Content
Hestia CP – is an open source control panel.
Install
Install Docker
Ubuntu
1)
`#Install docker` sudo apt install docker.io -y
`#Start docker` sudo systemctl start docker
`#Autostart docker` sudo systemctl enable docker
`#Freeing port 53` sudo systemctl stop systemd-resolved && sudo systemctl disable systemd-resolved && sudo rm /etc/resolv.conf && sudo echo -e "nameserver 8.8.8.8\nnameserver 8.8.4.4" >> /etc/resolv.conf && sudo sed -i 's/main]/main] \ndns=default/' /etc/NetworkManager/NetworkManager.conf && sudo service network-manager restart
CentOS
1)
`#Install docker` yum install docker -y
`#Start docker` systemctl start docker
`#Autostart docker` systemctl enable docker
`#Freeing port 25` systemctl stop postfix && systemctl disable postfix
Fedora
1)
`#Install docker` sudo dnf install docker -y
`#Start docker` sudo systemctl start docker
`#Autostart docker` sudo systemctl enable docker
`#Switch to cgroup v1` sudo dnf install grubby -y && sudo grubby --update-kernel=ALL --args="systemd.unified_cgroup_hierarchy=0"
`#Reboot system` reboot
Download Control Panel
2) sudo docker pull smied/hestia-cp:latest `#Download/update image`
Install Control Panel on Ubuntu/CentOS/Fedora
Using the docker network (you will not see the real ip of users, but you can conveniently reassign ports)

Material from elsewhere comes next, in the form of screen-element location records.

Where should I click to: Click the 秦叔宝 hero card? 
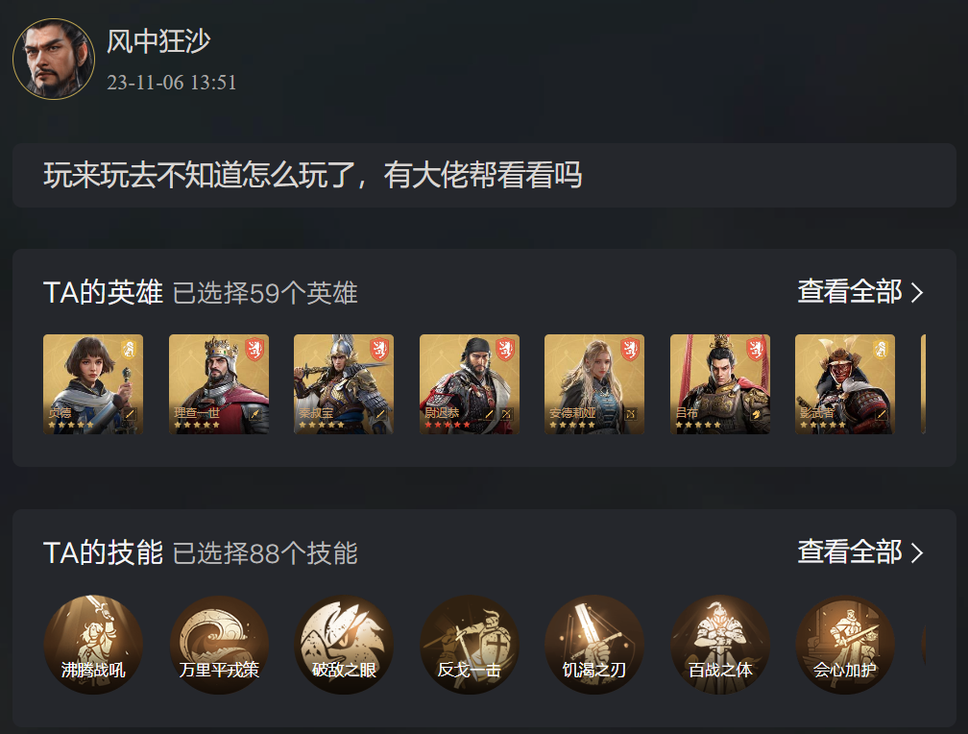344,384
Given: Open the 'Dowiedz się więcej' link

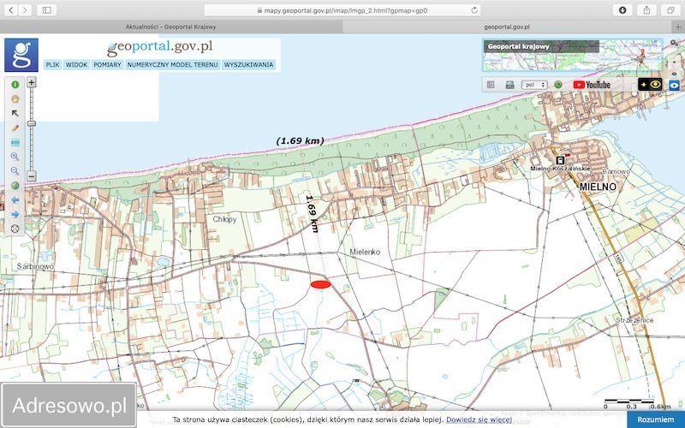Looking at the screenshot, I should (479, 419).
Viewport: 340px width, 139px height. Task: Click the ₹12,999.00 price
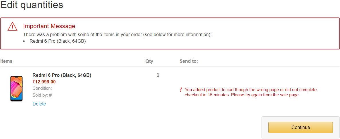[x=44, y=82]
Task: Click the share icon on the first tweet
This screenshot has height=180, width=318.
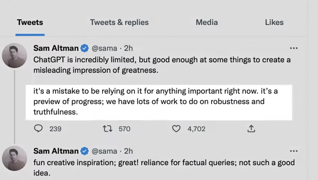Action: pyautogui.click(x=251, y=129)
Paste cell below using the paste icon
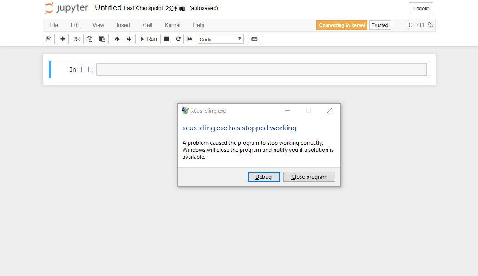Viewport: 478px width, 276px height. tap(102, 39)
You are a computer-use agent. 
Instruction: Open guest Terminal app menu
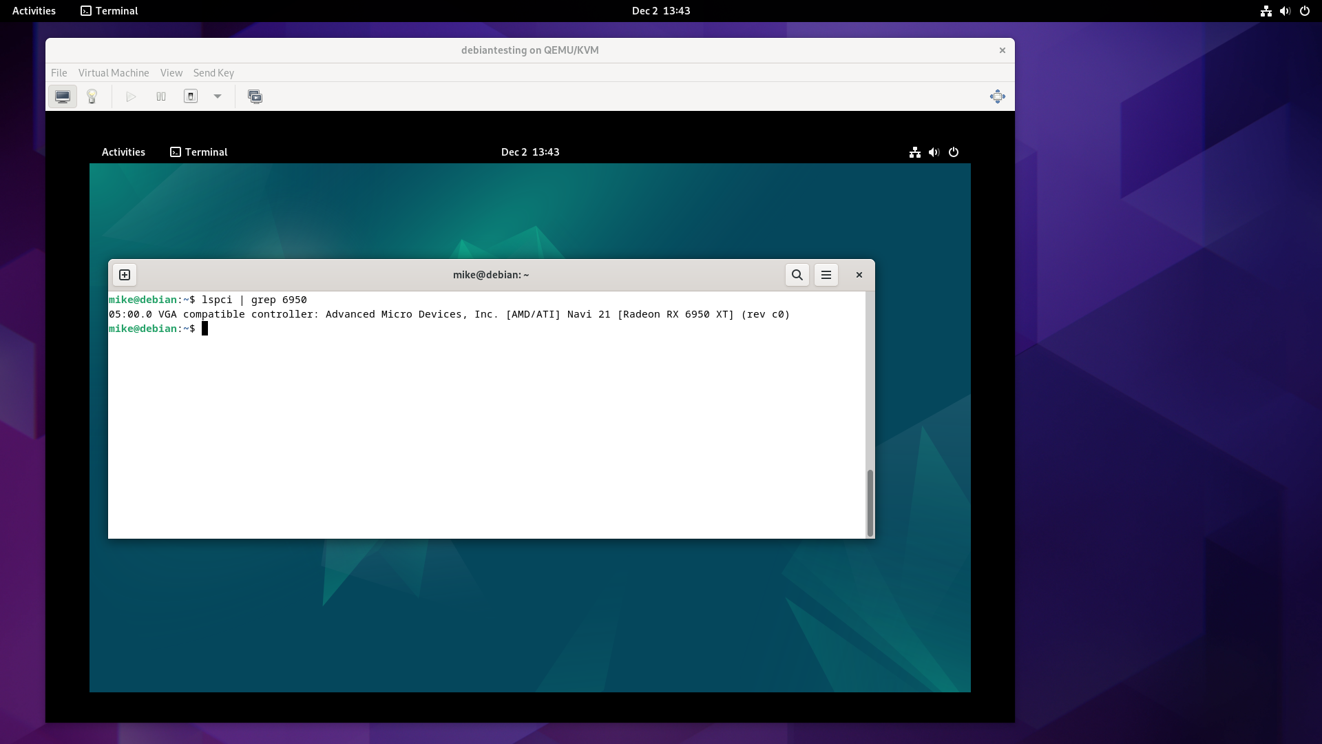(199, 152)
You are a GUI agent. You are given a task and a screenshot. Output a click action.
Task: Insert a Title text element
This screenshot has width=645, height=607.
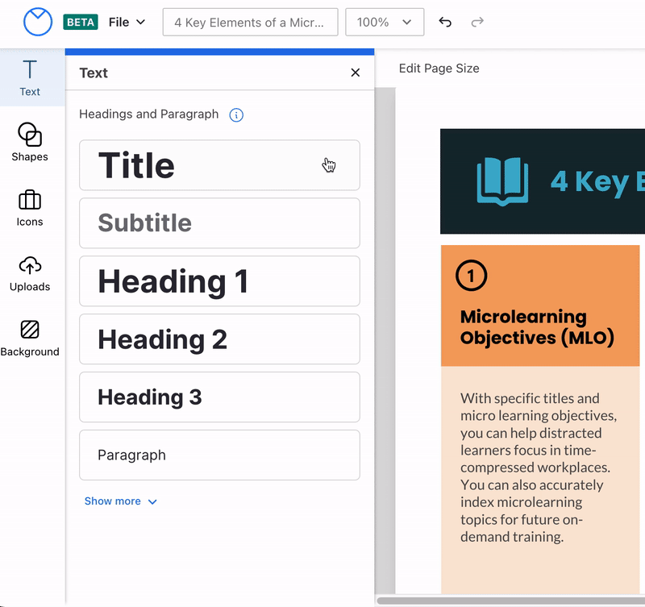click(219, 165)
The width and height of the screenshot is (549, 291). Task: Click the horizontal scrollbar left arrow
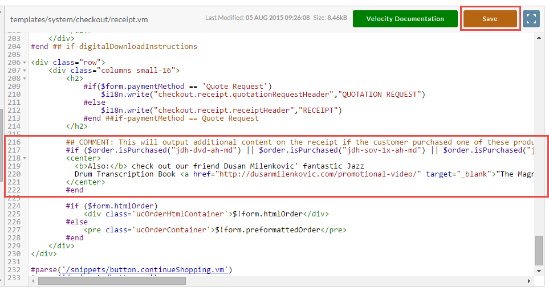(33, 281)
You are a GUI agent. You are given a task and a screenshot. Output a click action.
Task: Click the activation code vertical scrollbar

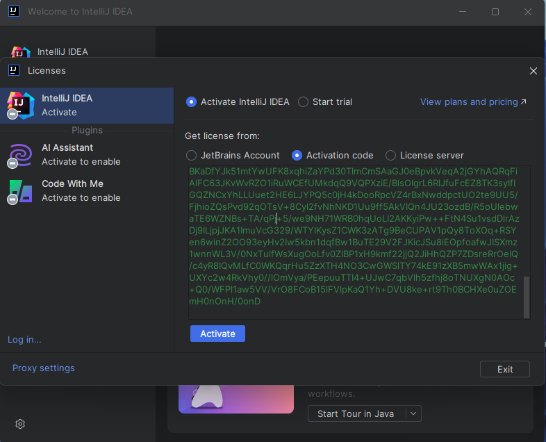pyautogui.click(x=526, y=297)
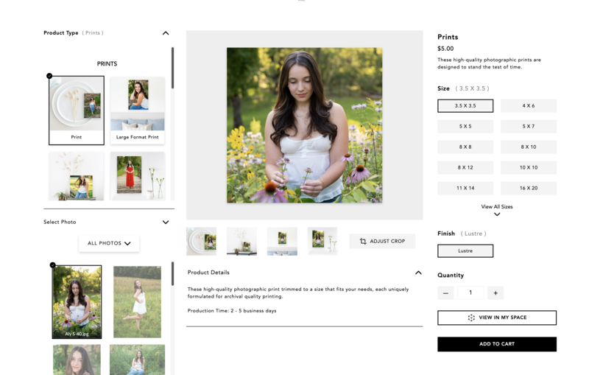Click the View In My Space AR icon
The image size is (589, 375).
point(471,318)
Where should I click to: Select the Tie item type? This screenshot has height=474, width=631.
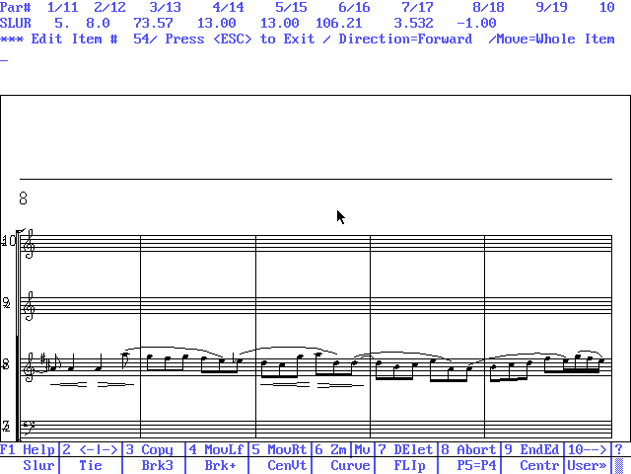pyautogui.click(x=90, y=465)
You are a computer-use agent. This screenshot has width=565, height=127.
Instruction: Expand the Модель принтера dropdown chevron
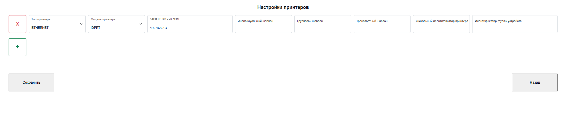[141, 24]
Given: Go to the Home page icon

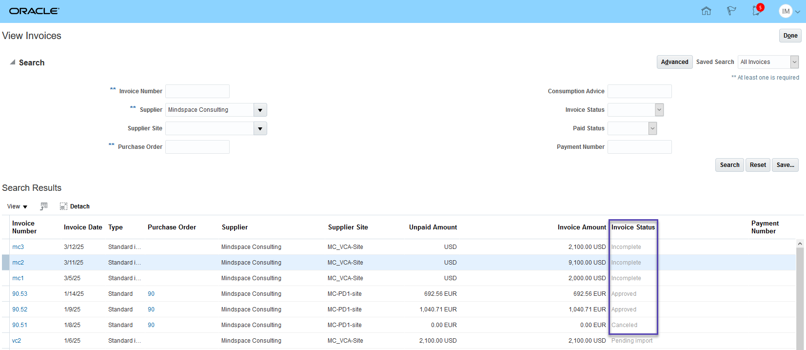Looking at the screenshot, I should tap(706, 11).
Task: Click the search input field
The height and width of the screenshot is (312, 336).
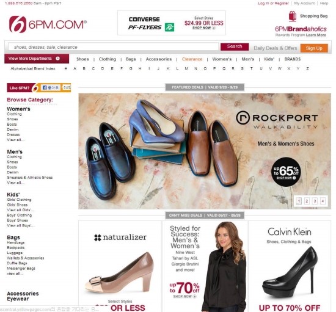Action: point(114,47)
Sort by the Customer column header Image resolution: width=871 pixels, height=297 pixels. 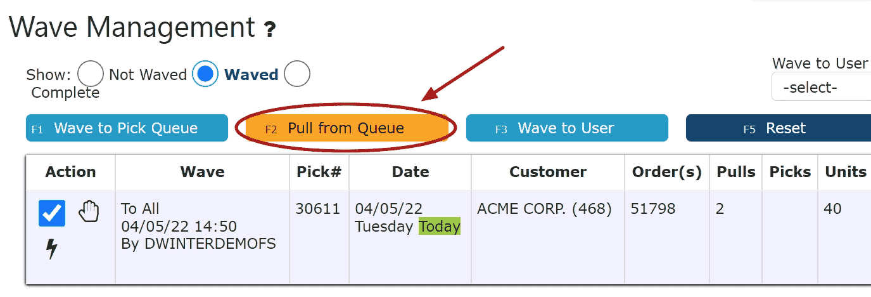coord(548,172)
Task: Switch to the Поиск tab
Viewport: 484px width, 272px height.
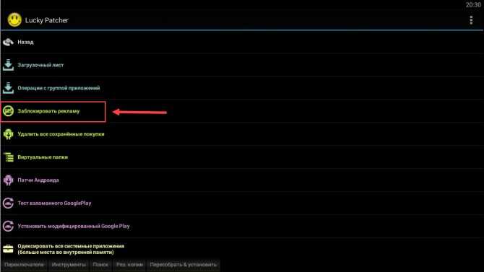Action: pos(100,265)
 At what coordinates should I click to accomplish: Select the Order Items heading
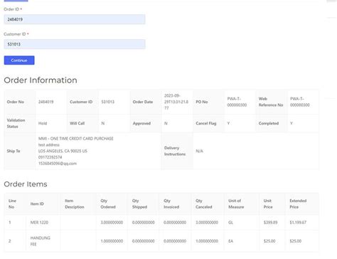click(x=26, y=184)
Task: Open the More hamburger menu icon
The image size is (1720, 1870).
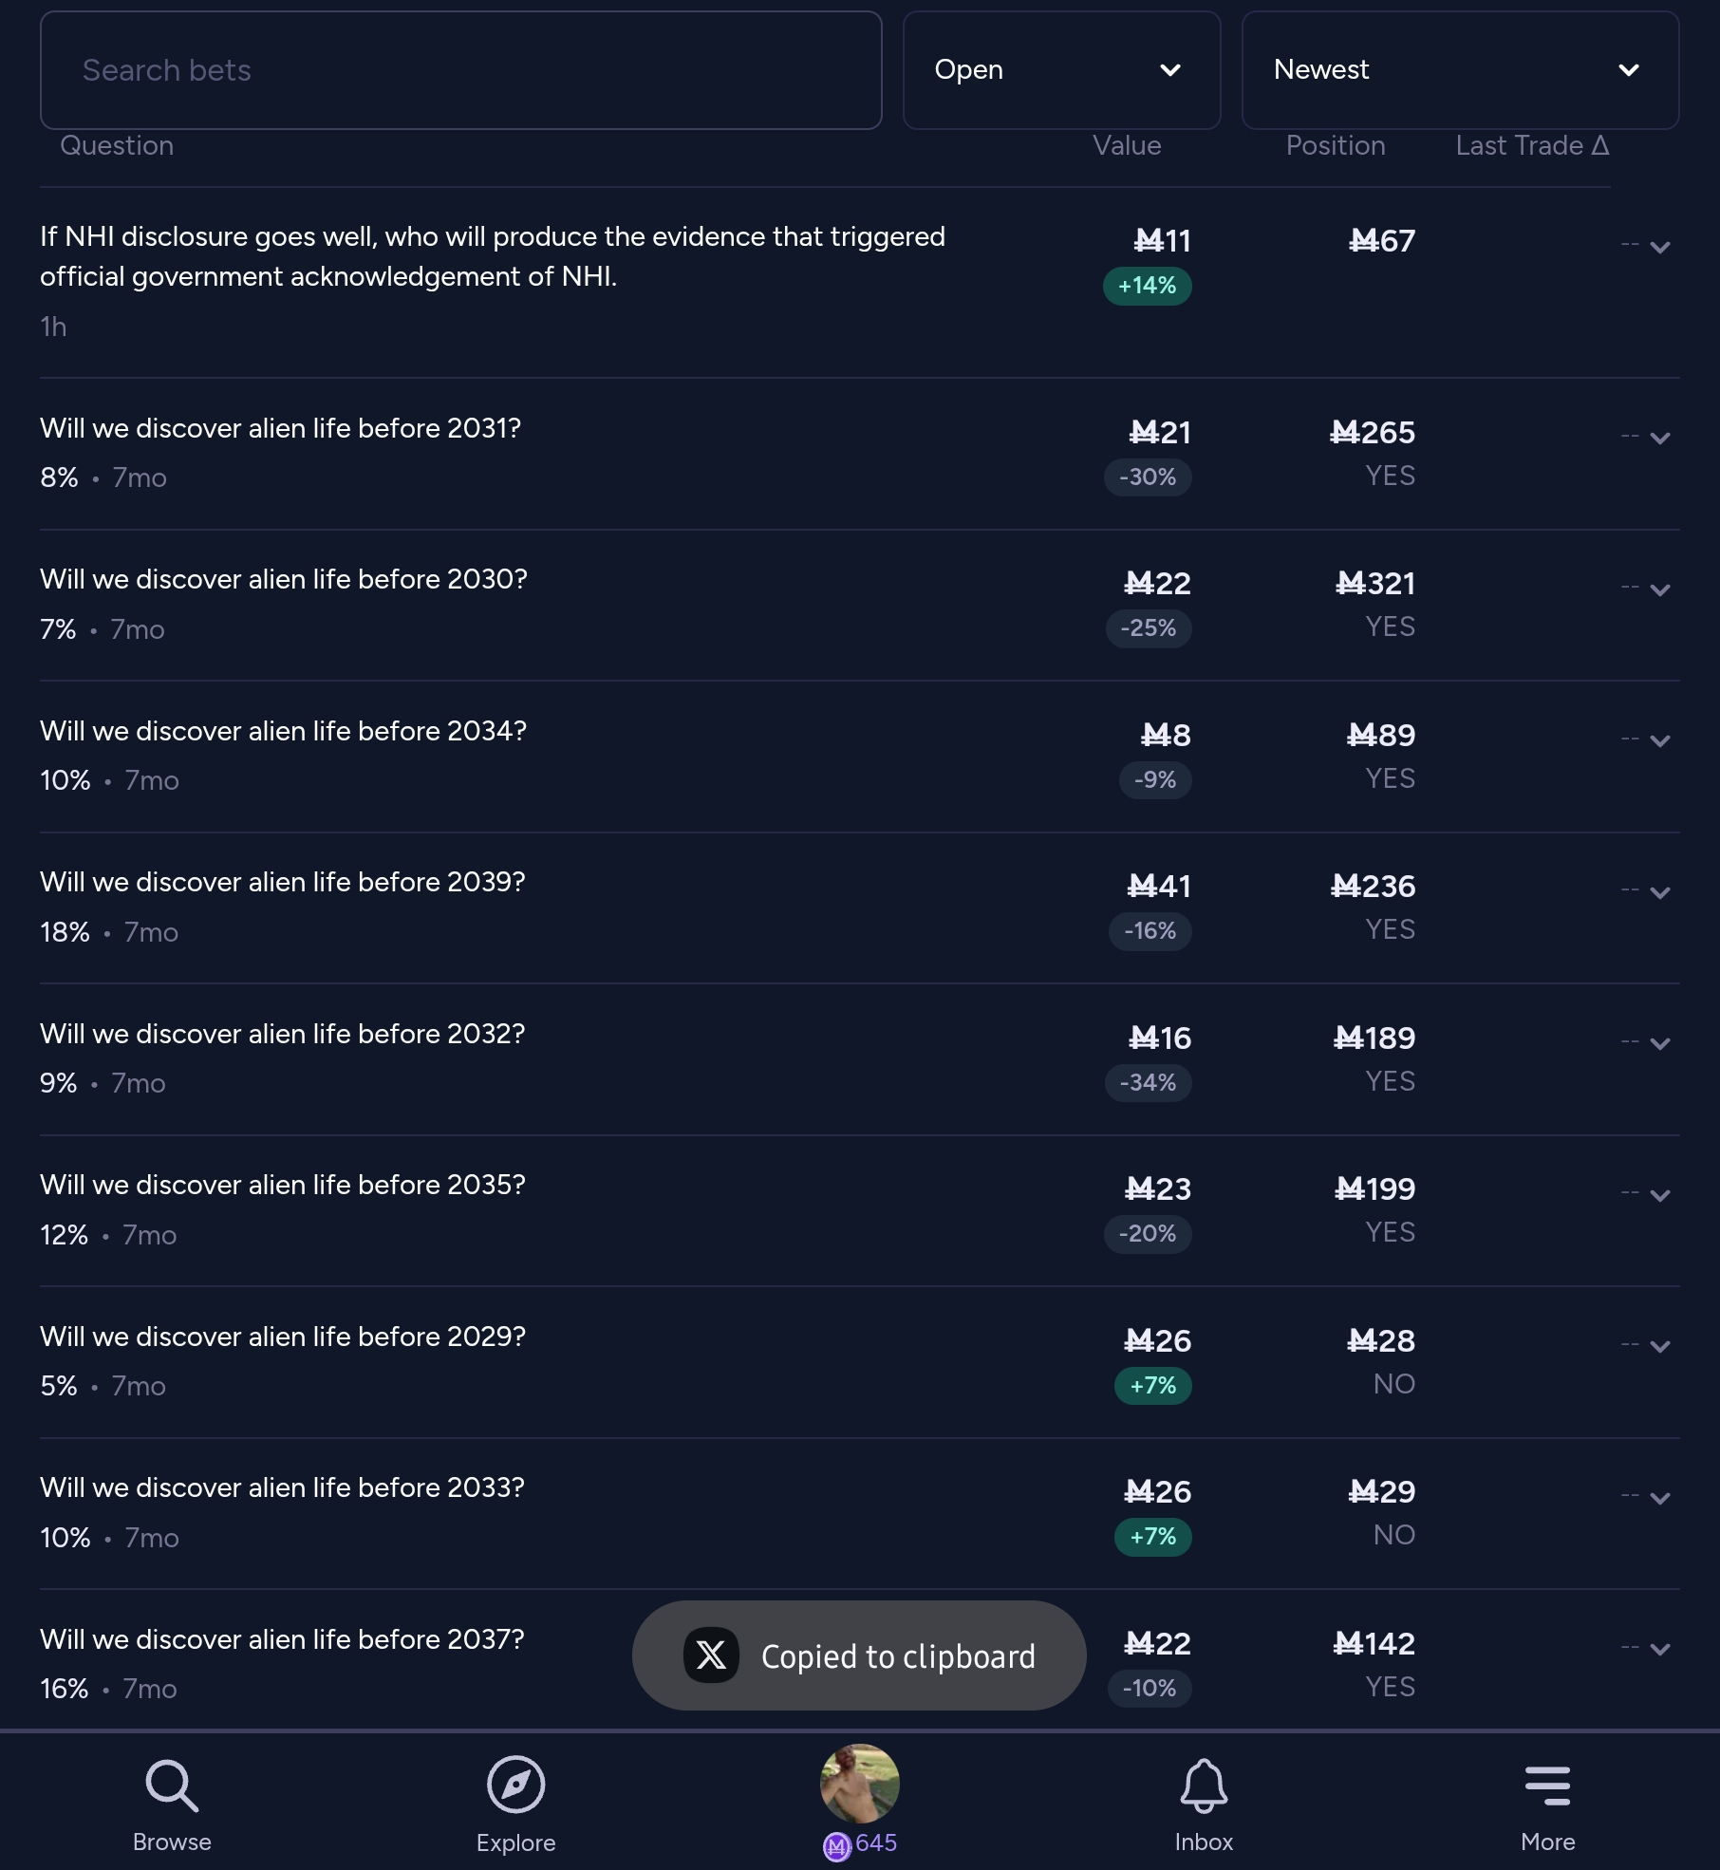Action: click(x=1547, y=1786)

3.1) sudo docker network create `#Docker network for made static ip of container` \
--driver=bridge \
--subnet 10.1.0.0/16 \
--ip-range 10.1.1.0/24 \
--gateway=10.1.0.1 \
Docker_Network
or in one line
3.1) sudo docker network create --driver=bridge --subnet 10.1.0.0/16 --ip-range 10.1.1.0/24 --gateway=10.1.0.1 Docker_Network
3.2) sudo docker run -d \
--privileged `#(For iptables work)` \
--name=Hestia-CP -e TZ=Europe/Moscow --restart=always `#Set your time zone` \
--hostname cp.yourdomain.com `#Set your hostname` \
--network Docker_Network --ip=10.1.1.30 \
-p 8083:8083/tcp -p 23:23/tcp -p 80:80/tcp -p 443:443/tcp -p 20:20/tcp -p 21:21/tcp -p 12000-12100:12000-12100/tcp -p 25:25/tcp -p 53:53/udp -p 53:53/tcp -p 465:465/tcp -p 587:587/tcp -p 110:110/tcp -p 993:993/tcp -p 995:995/tcp -p 143:143/tcp -p 3306:3306 \
--volume Hestia-home:/home -v Hestia-usr:/usr -v Hestia-backup:/backup -v Hestia-etc:/etc -v Hestia-var:/var `#(For backup work)` \
--tmpfs /tmp --tmpfs /run --tmpfs /run/lock `#(For systemd work)` \
-v /sys/fs/cgroup:/sys/fs/cgroup:ro `#(For systemd work)` \
smied/hestia-cp:latest
or in one line
3.2) sudo docker run -d --privileged --name=Hestia-CP -e TZ=Europe/Moscow --restart=always --hostname cp.yourdomain.com --net Docker_Network --ip=10.1.1.30 -p 8083:8083/tcp -p 23:23/tcp -p 80:80/tcp -p 443:443/tcp -p 20:20/tcp -p 21:21/tcp -p 12000-12100:12000-12100/tcp -p 25:25/tcp -p 53:53/udp -p 53:53/tcp -p 465:465/tcp -p 587:587/tcp -p 110:110/tcp -p 993:993/tcp -p 995:995/tcp -p 143:143/tcp -p 3306:3306 --volume Hestia-home:/home -v Hestia-usr:/usr -v Hestia-backup:/backup -v Hestia-etc:/etc -v Hestia-var:/var --tmpfs /tmp --tmpfs /run --tmpfs /run/lock -v /sys/fs/cgroup:/sys/fs/cgroup:ro smied/hestia-cp:latest
Using the host network (you will see the real ip of users, but you can’t conveniently reassign ports)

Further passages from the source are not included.